Le cæcum du chat est un diverticule de 2 à 3 cm de long partant du côlon ascendant à la jonction entre l’iléon et le côlon. Chez le chat, la jonction cæco-colique ne possède pas de sphincter, ce qui prédispose à des infections ou des inflammations ascendantes et éventuellement au prolapsus. L’infestation par les trichures a déjà été rapportée comme pouvant être la cause d’une invagination cæcale. De manière générale, tout envahissement parasitaire interne peut avoir une responsabilité dans la genèse du phénomène. Les autres causes prédisposantes sont les tumeurs et les affections virales comme la parvovirose chez le chiot. Le jeune âge est également un facteur de risque.

Diagnostic

Les invaginations cæcales ne sont pas réputées être aisément palpables chez le chien et surtout chez le chat. Le diagnostic peut être posé par échographie abdominale ou par coloscopie, toutefois l’avantage de cette dernière technique est de pouvoir, à l’aide de biopsies, écarter l’hypothèse d’une néoplasie. Dans notre cas, c’est la rareté de ce type de pathologie (à laquelle, de fait, nous n’avions pas pensé) et l’absence de toute induration à la palpation abdominale qui nous a amenés à pratiquer une coloscopie sans examen échographique préalable. Cette affection, bien que très rare, doit cependant rester à l’esprit du praticien car il est permis de penser que des prolapsus partiels du cæcum sont peut-être sous-diagnostiqués car non palpables et avec peu d’incidence sur l’état général. En tout état de cause, toute difficulté défécatoire, même légère, doit conduire le praticien à proposer, en l’absence d’élément abdominal palpable, une échographie abdominale et/ou une coloscopie, examens simples et relativement peu invasifs. Un examen radiographique après lavement baryté peut également être utilisé en cas de doute et en l’absence de matériel d’imagerie plus sophistiqué. Le lavement baryté est, dans ce cas, à privilégier par rapport au transit baryté classique.

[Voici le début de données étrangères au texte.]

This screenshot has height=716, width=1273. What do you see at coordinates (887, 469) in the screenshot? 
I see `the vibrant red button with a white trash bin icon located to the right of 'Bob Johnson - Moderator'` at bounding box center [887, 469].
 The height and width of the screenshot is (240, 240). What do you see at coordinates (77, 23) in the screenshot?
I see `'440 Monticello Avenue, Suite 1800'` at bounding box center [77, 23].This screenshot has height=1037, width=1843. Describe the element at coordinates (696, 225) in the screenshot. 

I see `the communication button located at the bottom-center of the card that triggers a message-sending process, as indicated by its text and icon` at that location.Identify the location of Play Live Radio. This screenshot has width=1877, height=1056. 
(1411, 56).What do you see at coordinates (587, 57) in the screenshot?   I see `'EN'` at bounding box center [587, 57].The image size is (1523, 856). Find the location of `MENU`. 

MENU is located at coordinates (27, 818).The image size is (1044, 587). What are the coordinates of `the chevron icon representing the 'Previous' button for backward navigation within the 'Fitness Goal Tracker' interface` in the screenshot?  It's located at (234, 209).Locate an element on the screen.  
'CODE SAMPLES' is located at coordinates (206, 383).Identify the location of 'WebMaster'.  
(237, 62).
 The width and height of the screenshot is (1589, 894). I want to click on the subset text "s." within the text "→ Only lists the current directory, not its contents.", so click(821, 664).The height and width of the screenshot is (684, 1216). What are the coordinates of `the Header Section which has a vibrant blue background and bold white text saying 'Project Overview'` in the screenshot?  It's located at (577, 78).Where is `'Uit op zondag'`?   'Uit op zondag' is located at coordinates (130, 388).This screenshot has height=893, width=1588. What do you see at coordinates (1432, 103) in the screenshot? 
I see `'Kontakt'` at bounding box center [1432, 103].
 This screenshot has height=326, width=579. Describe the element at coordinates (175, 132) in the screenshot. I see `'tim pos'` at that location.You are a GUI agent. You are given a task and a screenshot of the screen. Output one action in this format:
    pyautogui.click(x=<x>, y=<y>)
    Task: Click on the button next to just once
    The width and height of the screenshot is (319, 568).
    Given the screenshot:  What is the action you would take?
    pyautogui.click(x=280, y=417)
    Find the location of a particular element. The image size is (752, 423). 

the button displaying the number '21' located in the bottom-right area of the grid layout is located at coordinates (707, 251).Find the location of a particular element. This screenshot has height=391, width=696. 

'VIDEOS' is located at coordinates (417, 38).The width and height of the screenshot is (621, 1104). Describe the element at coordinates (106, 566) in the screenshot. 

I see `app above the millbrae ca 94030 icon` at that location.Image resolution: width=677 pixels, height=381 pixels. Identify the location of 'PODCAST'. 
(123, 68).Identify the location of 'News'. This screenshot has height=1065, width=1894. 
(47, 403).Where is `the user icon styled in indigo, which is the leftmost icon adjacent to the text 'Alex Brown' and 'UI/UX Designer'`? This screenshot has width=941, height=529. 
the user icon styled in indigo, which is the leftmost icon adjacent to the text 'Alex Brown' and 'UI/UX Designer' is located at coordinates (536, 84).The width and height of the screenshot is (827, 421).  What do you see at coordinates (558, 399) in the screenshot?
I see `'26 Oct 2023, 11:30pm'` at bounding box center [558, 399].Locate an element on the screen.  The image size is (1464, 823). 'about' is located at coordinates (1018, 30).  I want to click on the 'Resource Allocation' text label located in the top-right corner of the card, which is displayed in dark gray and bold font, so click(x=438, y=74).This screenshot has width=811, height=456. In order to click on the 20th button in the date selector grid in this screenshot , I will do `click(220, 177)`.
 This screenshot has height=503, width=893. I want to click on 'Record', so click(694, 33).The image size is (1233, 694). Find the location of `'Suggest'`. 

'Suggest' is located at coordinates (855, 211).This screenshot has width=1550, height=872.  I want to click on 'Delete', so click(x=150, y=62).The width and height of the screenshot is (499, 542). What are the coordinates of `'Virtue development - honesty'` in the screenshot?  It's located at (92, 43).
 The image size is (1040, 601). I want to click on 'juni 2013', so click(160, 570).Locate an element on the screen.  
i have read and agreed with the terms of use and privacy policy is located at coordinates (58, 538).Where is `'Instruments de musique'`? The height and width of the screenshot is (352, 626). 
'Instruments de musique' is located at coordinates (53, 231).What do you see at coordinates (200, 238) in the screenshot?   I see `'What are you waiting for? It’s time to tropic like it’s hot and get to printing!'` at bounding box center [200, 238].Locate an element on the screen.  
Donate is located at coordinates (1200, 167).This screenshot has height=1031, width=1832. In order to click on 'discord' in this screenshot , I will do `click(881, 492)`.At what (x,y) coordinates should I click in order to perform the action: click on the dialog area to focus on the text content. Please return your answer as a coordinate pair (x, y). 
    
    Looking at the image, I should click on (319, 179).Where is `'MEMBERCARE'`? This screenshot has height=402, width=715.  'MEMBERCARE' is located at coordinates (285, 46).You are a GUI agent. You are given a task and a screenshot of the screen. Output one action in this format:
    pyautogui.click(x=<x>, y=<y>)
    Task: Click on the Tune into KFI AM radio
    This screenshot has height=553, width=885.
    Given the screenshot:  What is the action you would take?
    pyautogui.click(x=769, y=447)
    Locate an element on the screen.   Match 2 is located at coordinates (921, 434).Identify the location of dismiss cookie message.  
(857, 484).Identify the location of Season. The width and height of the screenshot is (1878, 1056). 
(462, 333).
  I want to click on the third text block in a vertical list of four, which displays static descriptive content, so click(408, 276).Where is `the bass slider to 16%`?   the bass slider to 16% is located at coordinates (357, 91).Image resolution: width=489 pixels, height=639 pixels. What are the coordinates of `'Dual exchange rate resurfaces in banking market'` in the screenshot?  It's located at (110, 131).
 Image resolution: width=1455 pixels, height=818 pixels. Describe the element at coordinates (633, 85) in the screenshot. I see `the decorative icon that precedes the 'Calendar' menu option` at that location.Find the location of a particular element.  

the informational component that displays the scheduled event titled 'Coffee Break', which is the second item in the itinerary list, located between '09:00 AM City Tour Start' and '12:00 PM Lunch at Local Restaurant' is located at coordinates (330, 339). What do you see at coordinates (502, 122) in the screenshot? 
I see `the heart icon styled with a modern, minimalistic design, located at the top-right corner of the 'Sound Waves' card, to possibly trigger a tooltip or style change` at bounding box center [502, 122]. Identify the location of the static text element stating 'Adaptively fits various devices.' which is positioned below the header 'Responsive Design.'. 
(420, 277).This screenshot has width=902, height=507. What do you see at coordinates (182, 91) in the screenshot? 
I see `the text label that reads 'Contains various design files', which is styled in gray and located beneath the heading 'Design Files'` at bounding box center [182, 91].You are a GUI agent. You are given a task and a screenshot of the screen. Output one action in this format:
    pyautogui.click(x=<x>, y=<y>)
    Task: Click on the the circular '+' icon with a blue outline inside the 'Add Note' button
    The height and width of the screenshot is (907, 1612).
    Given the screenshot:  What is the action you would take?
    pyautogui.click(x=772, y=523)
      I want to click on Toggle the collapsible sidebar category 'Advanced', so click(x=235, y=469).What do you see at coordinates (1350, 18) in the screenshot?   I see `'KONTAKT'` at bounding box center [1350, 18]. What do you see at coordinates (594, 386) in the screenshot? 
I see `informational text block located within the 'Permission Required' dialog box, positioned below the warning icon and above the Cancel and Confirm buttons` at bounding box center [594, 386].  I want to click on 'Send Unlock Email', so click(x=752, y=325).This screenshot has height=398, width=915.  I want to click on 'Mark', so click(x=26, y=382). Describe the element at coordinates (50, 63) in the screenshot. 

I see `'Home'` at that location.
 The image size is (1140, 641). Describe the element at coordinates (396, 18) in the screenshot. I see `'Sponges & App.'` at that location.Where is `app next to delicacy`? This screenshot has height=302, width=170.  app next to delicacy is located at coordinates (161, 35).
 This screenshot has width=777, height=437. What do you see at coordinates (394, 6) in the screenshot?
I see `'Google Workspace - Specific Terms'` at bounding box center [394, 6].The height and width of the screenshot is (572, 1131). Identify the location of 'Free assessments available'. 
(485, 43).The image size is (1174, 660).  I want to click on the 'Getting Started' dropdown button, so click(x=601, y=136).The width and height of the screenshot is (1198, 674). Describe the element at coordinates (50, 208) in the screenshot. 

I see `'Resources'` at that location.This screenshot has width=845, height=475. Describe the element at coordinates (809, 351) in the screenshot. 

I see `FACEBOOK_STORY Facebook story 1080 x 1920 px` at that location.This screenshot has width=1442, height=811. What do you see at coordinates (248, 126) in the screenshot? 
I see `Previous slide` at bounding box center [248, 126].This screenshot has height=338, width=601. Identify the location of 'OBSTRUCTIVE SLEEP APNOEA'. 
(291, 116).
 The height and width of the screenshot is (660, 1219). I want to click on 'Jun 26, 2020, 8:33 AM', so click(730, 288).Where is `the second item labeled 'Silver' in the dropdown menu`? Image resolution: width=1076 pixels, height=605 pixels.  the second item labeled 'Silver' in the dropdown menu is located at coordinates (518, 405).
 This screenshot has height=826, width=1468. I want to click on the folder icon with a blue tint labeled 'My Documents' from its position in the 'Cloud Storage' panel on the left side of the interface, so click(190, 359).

  • - Kolata R. J., Wright J. H. Inflammation and inversion of cecum in a cat. J. Am. Vet. Med. Assoc. 1973;162:958.
  • - Head L., Bhandal J., Kuzma A. Cecal inversion followed by ileocolic intussuception in a cat. Can. Vet. J. 2008;49:483-484.
  • - Besso J. G., Rault D., Begon D. Feline cecum and ileocecocolic junction : normal ultrasonographic features and clinical applications. Vet. Radiol. Ultrasound. 2004;45:599.
  • - Leib M. S. Diseases of the large intestine. Textbook of veterinary internal medicine : diseases of the dog and cat. 1995;6.
  • - Kealy J. K., Mc Allister H. Radiographie et échographie du chien et du chat. Med’com. 2008.